Metais básicos fecham em queda acentudada

Na rodada livre de negócios da tarde da LME, o contrato do cobre para três meses caiu 2,48%, para US$ 8.299,00 por tonelada

Gustavo Nicoletta, da Agência Estado ,

27 de outubro de 2010 | 16h28

Os preços dos contratos futuros dos metais básicos fecharam em queda acentuada, pressionados pelo avanço do dólar ante outras moedas fortes após alguns investidores passarem a acreditar que o Federal Reserve (Fed, banco central americano) deve anunciar um programa de afrouxamento quantitativo que envolverá pequenas - e não grandes, como previa-se originalmente - aquisições de Treasuries (títulos do Tesouro americano).

Um volume menor de aquisições de títulos do governo dos EUA pelo Fed é favorável para o dólar em oposição a um grande volume de compras desses papéis porque, dessa forma, não será despejada uma quantidade tão grande da moeda norte-americana na economia. Isso em tese diminui a necessidade dos investidores de adquirir commodities como os metais básicos e o ouro na tentativa de se proteger da inflação.

Na rodada livre de negócios (kerb) da tarde da Bolsa de Metais de Londres (LME, na sigla em inglês), o contrato do cobre para três meses caiu US$ 211,00, ou 2,48%, para US$ 8.299,00 por tonelada. Na Comex, divisão de metais da Bolsa Mercantil de Nova York (Nymex, na sigla em inglês), o contrato do cobre para dezembro recuou US$ 0,0935, ou 2,42%, para US$ 3,7755 por libra-peso, com mínima de US$ 3,7605 e máxima de US$ 3,90 ao longo da sessão.

Entre outros metais básicos negociados na LME, o contrato do chumbo para três meses fechou em baixa de US$ 49,00, a US$ 2.544,00 por tonelada, enquanto o contrato do zinco recuou US$ 105,00, para US$ 2.510,00 por tonelada. O contrato do alumínio caiu US$ 66,50, para US$ 2.323,00 por tonelada. O contrato do níquel perdeu US$ 490,00 e encerrou o dia a US$ 22.805,00 por tonelada, enquanto o contrato do estanho fechou em queda de US$ 650,00, a US$ 26.000,00 por tonelada.

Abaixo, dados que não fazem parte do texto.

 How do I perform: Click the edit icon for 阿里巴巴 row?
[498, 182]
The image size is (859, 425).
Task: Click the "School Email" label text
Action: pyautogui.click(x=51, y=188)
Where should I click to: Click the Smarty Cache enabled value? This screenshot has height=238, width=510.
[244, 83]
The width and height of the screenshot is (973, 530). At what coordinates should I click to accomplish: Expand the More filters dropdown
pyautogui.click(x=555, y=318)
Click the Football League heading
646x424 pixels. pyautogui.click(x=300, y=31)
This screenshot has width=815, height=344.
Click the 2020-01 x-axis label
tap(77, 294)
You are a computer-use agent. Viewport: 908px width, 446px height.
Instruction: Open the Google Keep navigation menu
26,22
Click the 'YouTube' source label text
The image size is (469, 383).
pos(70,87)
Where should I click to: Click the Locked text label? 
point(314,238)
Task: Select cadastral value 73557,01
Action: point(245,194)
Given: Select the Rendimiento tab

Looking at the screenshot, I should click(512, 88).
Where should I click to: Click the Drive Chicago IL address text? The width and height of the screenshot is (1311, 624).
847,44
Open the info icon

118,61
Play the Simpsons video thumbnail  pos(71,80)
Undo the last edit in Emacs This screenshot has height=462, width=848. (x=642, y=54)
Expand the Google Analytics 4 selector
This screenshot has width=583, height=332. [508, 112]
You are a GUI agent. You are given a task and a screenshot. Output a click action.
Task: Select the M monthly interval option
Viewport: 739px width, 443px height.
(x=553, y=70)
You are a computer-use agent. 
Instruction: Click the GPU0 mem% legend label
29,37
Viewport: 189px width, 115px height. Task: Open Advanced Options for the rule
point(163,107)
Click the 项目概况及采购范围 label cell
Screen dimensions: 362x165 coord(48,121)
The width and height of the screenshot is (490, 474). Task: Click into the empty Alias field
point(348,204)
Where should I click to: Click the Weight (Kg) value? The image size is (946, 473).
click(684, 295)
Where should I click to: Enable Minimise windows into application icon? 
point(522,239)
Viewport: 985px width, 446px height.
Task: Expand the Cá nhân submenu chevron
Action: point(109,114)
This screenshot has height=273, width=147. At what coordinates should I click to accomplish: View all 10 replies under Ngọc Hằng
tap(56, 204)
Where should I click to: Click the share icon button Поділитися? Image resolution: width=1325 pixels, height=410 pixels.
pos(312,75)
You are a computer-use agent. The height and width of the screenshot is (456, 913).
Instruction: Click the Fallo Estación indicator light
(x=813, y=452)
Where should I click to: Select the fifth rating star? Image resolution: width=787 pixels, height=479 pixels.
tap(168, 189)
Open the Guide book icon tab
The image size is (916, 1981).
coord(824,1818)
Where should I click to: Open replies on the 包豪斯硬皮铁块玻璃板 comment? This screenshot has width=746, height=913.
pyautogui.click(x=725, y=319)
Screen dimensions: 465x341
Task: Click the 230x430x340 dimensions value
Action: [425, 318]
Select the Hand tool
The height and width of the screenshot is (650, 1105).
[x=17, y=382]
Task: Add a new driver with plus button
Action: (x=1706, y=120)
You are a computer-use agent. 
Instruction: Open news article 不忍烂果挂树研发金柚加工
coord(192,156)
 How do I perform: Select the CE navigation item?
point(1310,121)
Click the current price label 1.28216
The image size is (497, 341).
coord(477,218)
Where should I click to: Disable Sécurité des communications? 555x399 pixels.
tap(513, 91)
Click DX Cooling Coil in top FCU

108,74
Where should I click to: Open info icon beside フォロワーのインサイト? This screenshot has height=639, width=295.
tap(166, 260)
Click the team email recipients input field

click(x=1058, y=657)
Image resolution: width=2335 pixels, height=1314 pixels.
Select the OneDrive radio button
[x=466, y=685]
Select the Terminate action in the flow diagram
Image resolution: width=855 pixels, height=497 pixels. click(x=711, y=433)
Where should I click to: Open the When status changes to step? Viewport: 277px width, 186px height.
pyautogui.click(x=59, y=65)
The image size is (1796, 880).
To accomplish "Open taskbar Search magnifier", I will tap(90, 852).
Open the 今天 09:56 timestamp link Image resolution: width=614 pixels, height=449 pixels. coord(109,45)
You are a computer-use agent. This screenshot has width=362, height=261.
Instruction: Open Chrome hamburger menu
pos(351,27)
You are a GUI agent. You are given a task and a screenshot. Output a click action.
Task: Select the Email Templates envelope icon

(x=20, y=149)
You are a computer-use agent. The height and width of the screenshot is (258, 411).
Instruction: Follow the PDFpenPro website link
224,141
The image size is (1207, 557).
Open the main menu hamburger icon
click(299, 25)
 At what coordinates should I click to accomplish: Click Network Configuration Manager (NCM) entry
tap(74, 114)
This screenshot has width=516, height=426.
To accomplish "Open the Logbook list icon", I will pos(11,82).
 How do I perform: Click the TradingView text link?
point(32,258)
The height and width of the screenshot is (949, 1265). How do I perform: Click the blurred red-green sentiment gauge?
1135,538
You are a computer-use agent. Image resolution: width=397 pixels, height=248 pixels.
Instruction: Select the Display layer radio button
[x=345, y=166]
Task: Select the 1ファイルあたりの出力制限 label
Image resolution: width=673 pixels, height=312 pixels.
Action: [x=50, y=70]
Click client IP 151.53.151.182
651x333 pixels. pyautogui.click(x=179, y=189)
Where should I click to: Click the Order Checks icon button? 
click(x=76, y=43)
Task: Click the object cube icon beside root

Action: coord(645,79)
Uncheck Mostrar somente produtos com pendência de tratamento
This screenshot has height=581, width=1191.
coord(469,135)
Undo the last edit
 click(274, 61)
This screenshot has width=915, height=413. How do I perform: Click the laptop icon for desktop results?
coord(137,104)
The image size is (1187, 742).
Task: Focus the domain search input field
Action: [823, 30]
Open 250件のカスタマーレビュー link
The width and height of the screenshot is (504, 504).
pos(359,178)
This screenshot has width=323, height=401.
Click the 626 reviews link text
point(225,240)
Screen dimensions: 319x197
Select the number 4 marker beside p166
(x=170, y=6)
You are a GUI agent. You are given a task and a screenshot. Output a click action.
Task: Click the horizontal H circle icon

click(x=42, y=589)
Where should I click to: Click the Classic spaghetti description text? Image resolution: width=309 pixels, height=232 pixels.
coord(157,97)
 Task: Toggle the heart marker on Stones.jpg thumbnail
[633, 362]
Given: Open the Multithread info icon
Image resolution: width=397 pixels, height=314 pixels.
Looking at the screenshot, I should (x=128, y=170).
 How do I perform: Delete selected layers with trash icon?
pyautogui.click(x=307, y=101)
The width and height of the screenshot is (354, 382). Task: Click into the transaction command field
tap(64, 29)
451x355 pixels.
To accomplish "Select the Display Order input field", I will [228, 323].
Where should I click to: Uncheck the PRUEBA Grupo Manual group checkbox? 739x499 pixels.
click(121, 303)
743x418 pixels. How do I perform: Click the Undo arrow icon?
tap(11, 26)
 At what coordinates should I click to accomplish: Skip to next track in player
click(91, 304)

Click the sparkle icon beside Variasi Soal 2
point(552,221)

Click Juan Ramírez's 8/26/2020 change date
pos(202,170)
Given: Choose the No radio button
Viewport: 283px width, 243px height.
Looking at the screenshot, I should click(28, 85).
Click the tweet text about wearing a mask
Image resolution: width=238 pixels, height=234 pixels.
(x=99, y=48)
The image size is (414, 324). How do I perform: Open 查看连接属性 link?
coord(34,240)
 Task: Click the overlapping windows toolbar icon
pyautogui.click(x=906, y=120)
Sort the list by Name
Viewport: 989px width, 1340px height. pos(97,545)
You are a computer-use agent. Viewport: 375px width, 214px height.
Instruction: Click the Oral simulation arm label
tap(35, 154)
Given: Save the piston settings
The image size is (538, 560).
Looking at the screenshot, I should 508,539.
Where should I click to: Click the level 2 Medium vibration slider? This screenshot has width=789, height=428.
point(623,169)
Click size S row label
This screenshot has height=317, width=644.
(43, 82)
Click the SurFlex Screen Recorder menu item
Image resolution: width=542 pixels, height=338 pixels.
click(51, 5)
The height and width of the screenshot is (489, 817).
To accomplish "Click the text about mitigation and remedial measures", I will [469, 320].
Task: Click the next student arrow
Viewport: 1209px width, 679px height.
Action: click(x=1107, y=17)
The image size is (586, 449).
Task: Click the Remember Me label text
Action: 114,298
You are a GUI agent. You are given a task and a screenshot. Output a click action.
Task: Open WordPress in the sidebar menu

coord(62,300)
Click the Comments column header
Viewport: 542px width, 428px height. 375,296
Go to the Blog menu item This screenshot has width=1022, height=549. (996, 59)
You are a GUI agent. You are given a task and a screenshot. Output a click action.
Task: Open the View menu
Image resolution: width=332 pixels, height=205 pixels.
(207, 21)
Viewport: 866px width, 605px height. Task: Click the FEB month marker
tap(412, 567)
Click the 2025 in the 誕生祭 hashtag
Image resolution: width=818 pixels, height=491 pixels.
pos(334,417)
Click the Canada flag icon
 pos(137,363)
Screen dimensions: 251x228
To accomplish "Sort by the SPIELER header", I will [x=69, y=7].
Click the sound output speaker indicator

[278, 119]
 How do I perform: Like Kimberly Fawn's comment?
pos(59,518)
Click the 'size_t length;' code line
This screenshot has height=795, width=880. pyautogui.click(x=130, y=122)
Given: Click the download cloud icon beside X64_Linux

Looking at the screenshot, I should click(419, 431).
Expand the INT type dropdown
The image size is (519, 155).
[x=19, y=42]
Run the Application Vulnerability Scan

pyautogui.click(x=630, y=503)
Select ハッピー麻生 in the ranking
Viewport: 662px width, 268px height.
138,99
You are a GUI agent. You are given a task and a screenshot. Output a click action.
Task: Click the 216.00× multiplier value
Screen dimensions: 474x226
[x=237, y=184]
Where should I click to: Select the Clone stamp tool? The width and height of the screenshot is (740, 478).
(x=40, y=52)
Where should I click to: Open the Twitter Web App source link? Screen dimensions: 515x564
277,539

Segundo o analista da MF Global, Edward Meir, os metais devem continuar perdendo força no curto prazo, acompanhando os mercados de ações e de câmbio. "Suspeitamos que as vendas possam ter mais espaço agora porque já foram iniciadas, mas a correção pode ter vida curta, como vimos depois do aumento nos juros da China."

Operadores disseram que os preços dos metais continuam oscilando dentro dos intervalos recentes e que o prognóstico ainda é positivo graças ao forte apetite dos investidores por commodities.

Entre os metais preciosos, o contrato do ouro para dezembro negociado na Comex caiu US$ 16,00, ou 1,20%, para US$ 1.322,60 por onça-troy, pressionado pela nova perspectiva em relação ao potencial programa de afrouxamento quantitativo do Fed.

"Se a expectativa está mudando para uma abordagem mais gradual em vez de uma abordagem de choque, isso pode minar os metais preciosos no curto prazo", disse Jim Steel, vice-presidente e analista de metais do HSBC em Nova York. As informações são da Dow Jones.